Welcome to our Member Spotlight series where we give a profile overview of our many diverse members. For this deep dive, we spoke to Daniel Gulati, Managing Director at Comcast Ventures.
Tell us about your firm. What makes it different?
We are a multi-stage consumer and enterprise focused fund. We differ from traditional VCs because of our connection to Comcast, NBCUniversal and Sky. That link brings advantages to the companies we invest in. We are different from corporate VCs because we are a partnership investing for financial returns, not a business unit serving strategic needs. It’s a best of both worlds fund.
What defines your portfolio?
We look to invest in incredible founders with a unique perspective, and who have chosen to build a business in a promising corner of the universe. Sometimes we back those founders on day zero, and sometimes we enter into the picture a bit later. We have different investment styles within the fund. Some partners are theme-driven- they will pick off a sector, like fintech or blockchain, dive deep and build a group of investments. Others are more traction-driven, where you dial into a company’s performance and generate insights. I tend to be founder-driven and opportunistic. Different approaches work for different people, and the goal is to double-down on our authentic individual investing styles while complementing and balancing each other as a group.
Why is it important to you to invest in “outsider” founders?
I have had the most success with founders who have come from a completely different industry to the one they are operating in, who grew up in a far flung area of the world or who overcame extreme adversity in their life. These founders have non-learnable characteristics that are incredibly valuable to starting and scaling companies- they are tenacious, they think independently and they usually have something to prove. They can bend the startup odds in their favor.
How does venture benefit from partnering and working with “outsider” founders?
The next big thing doesn’t look like the last, and is unique to a moment in time. That means we have to constantly look under new rocks and be open to novel approaches. Outsiders are more likely to come up with non-continuous innovation because of their vantage point and who they are.
How is the firm different today than when you first started?
In 2014, we were more focused on later stage investing in areas a bit closer to Comcast, like media and ad tech. Since then, we have really broadened into a multi-stage firm with a generalist sector appetite. In a Monday meeting, we are discussing a consumer marketplace, followed by HR software, followed by a healthcare company. That tilt towards backing phenomenal entrepreneurs across many different markets has been exciting.
Why is your firm a part of NVCA?
We value the community that NVCA has cultivated, and enjoy engaging at various levels with a fantastic group of peers.

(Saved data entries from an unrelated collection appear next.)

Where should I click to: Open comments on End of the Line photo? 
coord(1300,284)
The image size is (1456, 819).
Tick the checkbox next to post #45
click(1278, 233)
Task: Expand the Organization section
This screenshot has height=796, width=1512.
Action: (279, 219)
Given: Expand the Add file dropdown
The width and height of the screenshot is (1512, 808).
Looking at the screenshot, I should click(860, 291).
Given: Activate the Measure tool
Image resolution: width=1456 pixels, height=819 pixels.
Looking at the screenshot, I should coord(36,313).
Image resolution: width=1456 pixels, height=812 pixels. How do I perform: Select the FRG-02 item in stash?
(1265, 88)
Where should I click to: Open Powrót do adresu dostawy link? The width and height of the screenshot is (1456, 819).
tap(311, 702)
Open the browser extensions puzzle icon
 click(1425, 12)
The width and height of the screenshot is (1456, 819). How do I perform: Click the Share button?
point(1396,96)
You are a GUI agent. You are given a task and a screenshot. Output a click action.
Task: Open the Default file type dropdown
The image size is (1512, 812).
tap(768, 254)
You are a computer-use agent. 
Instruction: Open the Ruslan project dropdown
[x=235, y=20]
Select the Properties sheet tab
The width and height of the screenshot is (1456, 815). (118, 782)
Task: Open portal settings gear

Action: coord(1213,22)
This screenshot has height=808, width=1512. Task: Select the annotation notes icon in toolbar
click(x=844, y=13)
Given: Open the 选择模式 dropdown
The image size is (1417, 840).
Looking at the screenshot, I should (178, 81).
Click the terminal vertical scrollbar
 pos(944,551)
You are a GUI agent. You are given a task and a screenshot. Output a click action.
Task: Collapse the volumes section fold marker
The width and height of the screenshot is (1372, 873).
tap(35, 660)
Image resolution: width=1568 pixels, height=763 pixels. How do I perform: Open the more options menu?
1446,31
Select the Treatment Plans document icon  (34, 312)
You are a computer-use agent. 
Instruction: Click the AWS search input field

It has been great to see the NVCA leading the charge in policy reform that encourages and supports innovation.
Tell us about the current VC landscape in your geography/region.
It’s a great time to be an entrepreneur. There has been an explosion in the availability of seed capital, and once something is working, you are going to get multiple funding offers. That competitive dynamic has led Valley VCs outside the geographic bubble- looking for opportunities all across the US and via the Shenzen Shuttle and obvious places like that, but also digging into the next tigers, like Indonesia, Australia, or Kenya. The barriers to starting a company have come down, and the next unicorn could be born anywhere. We are in an era of “jump on a plane” venture capital.
In terms of other trends, we are seeing significant stage drift from mega funds looking to buy ownership earlier, and seed funds that have graduated and now have to deploy more dry powder. We are going to see over the coming years whether these strategies are sustainable, and whether they are a net positive for the ecosystem. And finally, you have more and more companies getting funded that are operations-first, where technology is more of a sideshow. Anticipating the economic profile of these companies at scale is critical- unicorns are great, but not if it takes $700M of capital to get there, and not if the curves never intersect.
What’s ahead for your firm in 2019?
This year we have already seen a number of the companies we backed early go on and raise large rounds of funding or go public, and many will be iconic franchises. That’s really exciting, and when we look at our pipeline, we expect the momentum to continue through the summer into fall. Firm wise, we have added several consumer and enterprise investment team members, and are constantly looking for the next generation of outstanding investors to bring on board.
Describe your firm’s culture in 5 words or less.
Collaborative, curious, diverse, fast, and fun!